Emit the line that holds "关注 (210, 172)" and all lines following it through the end of the data, verbatim, and nothing else.

[Input records Boundary: Start]

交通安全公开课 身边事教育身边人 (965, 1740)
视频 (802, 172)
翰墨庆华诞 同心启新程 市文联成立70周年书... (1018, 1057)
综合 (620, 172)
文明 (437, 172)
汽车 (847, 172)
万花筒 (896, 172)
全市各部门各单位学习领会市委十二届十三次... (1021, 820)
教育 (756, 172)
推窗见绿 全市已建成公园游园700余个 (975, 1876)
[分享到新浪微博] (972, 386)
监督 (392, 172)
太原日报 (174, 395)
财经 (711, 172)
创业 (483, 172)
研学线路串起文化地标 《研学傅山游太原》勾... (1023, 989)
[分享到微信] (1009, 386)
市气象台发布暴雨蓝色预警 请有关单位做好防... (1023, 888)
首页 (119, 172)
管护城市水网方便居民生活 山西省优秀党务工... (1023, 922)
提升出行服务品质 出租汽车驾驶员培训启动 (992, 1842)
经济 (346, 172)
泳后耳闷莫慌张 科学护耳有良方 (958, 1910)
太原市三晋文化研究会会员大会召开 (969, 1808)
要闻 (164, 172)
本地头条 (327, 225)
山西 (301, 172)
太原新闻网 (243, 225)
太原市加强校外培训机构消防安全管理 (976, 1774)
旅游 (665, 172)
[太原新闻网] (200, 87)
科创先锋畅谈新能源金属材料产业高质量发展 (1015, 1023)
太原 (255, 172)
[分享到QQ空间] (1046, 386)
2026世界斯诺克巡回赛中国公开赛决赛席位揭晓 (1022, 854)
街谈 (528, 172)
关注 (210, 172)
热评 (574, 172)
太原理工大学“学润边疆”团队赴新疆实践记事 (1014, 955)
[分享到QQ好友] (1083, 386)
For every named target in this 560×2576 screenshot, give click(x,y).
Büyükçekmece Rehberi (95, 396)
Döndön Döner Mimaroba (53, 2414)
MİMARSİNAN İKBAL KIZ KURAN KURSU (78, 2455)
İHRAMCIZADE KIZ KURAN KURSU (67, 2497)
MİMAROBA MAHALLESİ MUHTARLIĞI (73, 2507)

[Input records Boundary: End]

## [Written response]
关注 (210, 172)
热评 (574, 172)
太原理工大学“学润边疆”团队赴新疆实践记事 (1014, 955)
[分享到QQ好友] (1083, 386)
For every named target in this 560×2576 screenshot, give click(x,y).
Büyükçekmece Rehberi (95, 396)
Döndön Döner Mimaroba (53, 2414)
MİMARSİNAN İKBAL KIZ KURAN KURSU (78, 2455)
İHRAMCIZADE KIZ KURAN KURSU (67, 2497)
MİMAROBA MAHALLESİ MUHTARLIĞI (73, 2507)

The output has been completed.